Lambert's temporary rank became that of colonel commandant on 1 January 1921 as the army transitioned away from brigadier generals.

==Assassination and reprisals==

In January 1919, the First Dáil, which was dominated by members of the Irish republican Sinn Féin political party, convened at Mansion House in Dublin and declared Ireland independent from both the United Kingdom and the British Empire. This resulted in what is now called the Irish War of Independence, which was fought from 1919 to 1922.

In early 1921, the First Dáil's paramilitary wing, the Irish Republican Army (IRA), learned that Col.-Com. Lambert often travelled by motorcar to play tennis with other British Army officers at Midges House, near Coosan. Meanwhile, IRA Director of Intelligence and guerilla warfare strategist Michael Collins had been determined to secure the release of Irish Volunteers General Seán Mac Eoin since the latter had been captured by the British in March 1921. Collins knew that, if a British officer of the same rank were also captured, General Mac Eoin could be released as part of a prisoner exchange. For this reason, Lambert was selected for abduction and orders were accordingly dispatched to the IRA flying column based in Tubberclare, which was part of the Athlone Brigade.

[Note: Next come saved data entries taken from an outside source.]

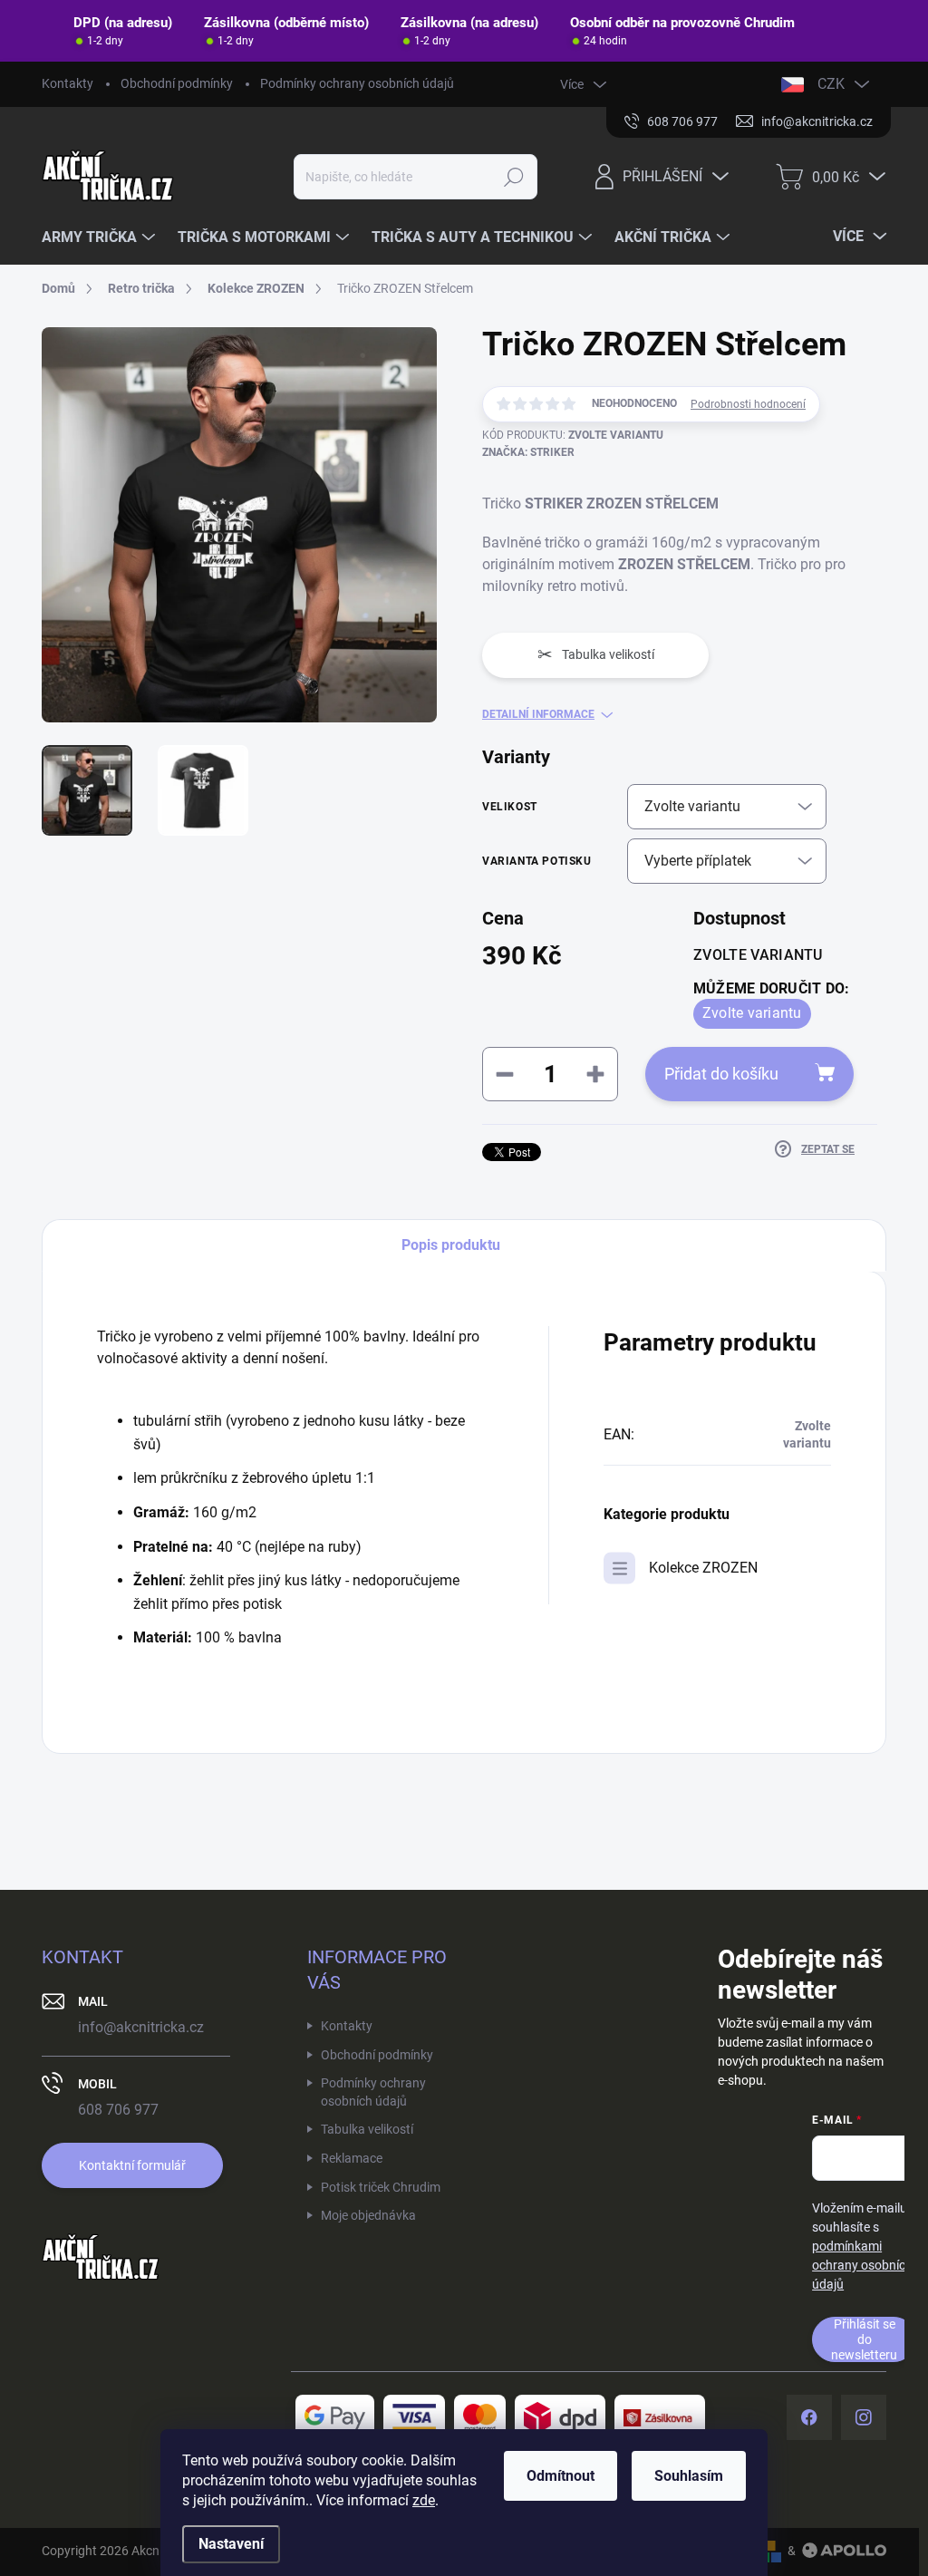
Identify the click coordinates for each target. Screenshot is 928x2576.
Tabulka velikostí (367, 2129)
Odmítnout (560, 2475)
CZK (831, 83)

Lambert's car was ambushed on the way back from a tennis match on 20 June 1921. There were five occupants: Lambert, Colonel Challoner and Challoner's niece in the back seats and Mrs. Lambert, who was driving, and Challoner's wife in the front seats. A party of 14 IRA men, commanded by Captain John J. Elliott, lay in wait near Moydrum with rifles, pistols and shotguns; Lambert's car approached around 7.30 pm. Mrs. Lambert spotted the ambush and accelerated to break through it as no road block had been put in place. A warning shot was fired over the motorcar and, when it was ignored, it was followed by two more shots directed at the car's occupants. Col.-Com. Lambert was hit in the neck and Mrs Challoner slightly wounded, but the party escaped to safety. Lambert died at 9 pm that night at the Church of Ireland Military Hospital in Athlone, aged 50. He was buried at the Brookwood Military Cemetery in Surrey. His grave is in the care of the Commonwealth War Graves Commission.

On 21 June 1921, a group of Black and Tans burned down many homes in Knockcroghery, in reprisal for the attack on Colonel Commandant Lambert the day before.

After the ambush the British carried out an intensive search for the responsible IRA men. The Black and Tans knew that most IRA members in the area were farmers and so focused on farmhouses. In the early hours of 2 July a group of masked men in "trench coats and tweed caps" burnt five farmhouses in Coosan district and one at Mount Temple in retaliation for the assassination of Col.-Com. Lambert. The following day the IRA retaliated by burning down Moydrum Castle, the home of Anglo-Irish landlord Albert Handcock, 5th Baron Castlemaine.

Lambert was posthumously granted permission to wear the insignia of a commander of the Italian Order of Saints Maurice and Lazarus on 2 March 1923. He is remembered by a plaque in the Royal Memorial Chapel at Sandhurst. His personal papers are held in the archives of the Imperial War Museums.